Other biobased plastics have had enormous difficultly in achieving price parity, and a number of high-profile companies have gone out of business. The most successful has been NatureWorks’ PLA, which is not only price competitive with polystyrene and PET, but has also gained wide acceptance among plastic processors and brand owners in the USA, Europe, and Asia.

 

Holland: With notable positive development efforts—Braskem’s production and marketing of sugarcane-derived ethanol and LDPE and Invista’s pursuit of sugar-based nylon intermediates—bio-based polymers are not as yet having a significant effect on overall business activity in the polymers market.

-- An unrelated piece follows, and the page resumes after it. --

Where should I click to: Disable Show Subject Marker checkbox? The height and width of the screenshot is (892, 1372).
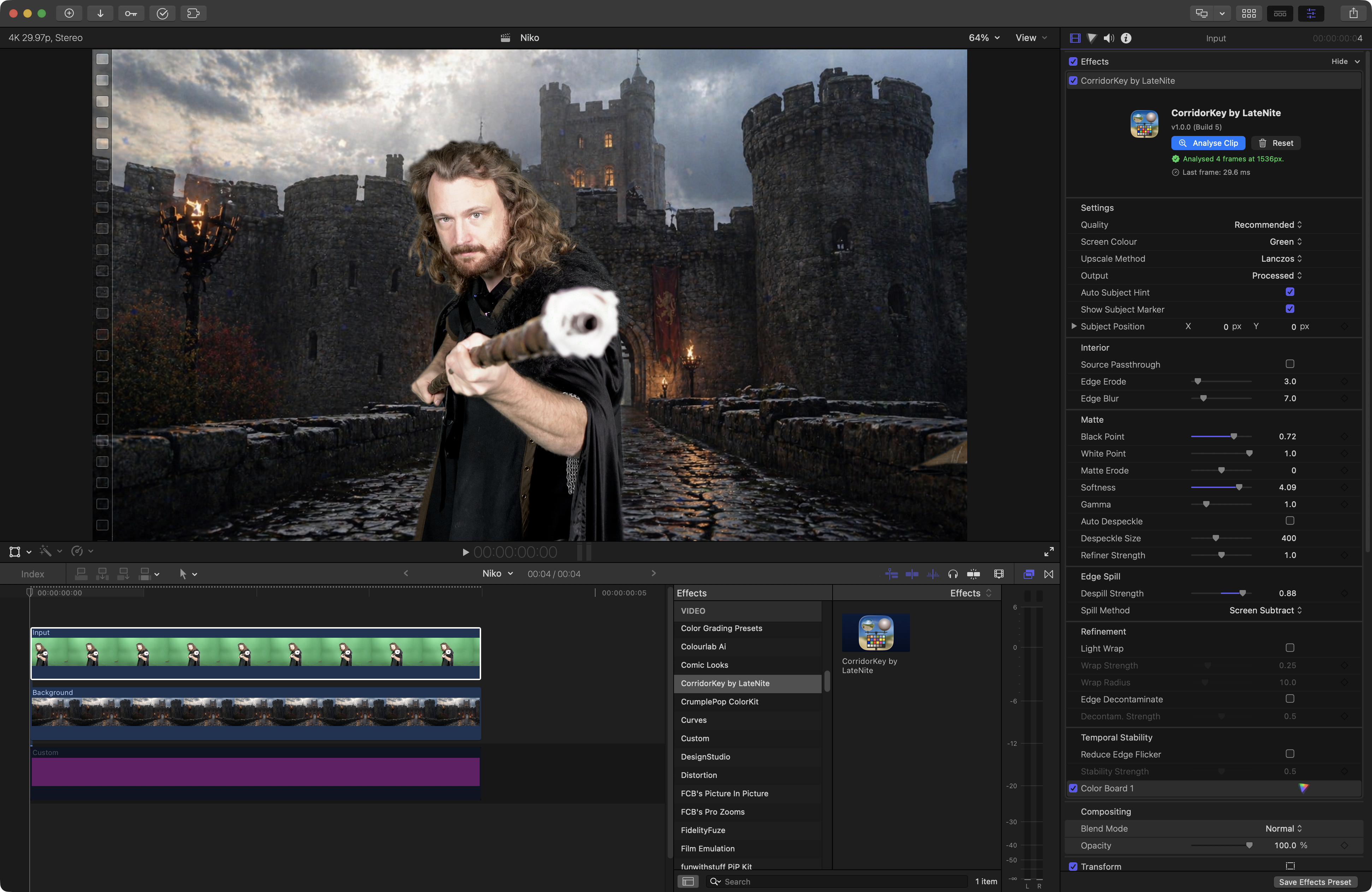(1290, 309)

In order to thrive, bio-based raw materials must first become readily available at competitive prices and in large quantities. The trend to bio-based feedstocks and their resultant polymers that exhibit all the properties and recyclability of their oil- and gas-based competitors is a positive development for these products. However, it’s been proven over and over again that these resins must be cost-competitive to be successful, and, as of yet, cost parity with established feedstock derivatives has not been achieved.

Aggressive end-user efforts to adopt bio-based, sustainable products into their supply chain are needed to drive the success of those innovative producers that have committed significant capital investment to these products.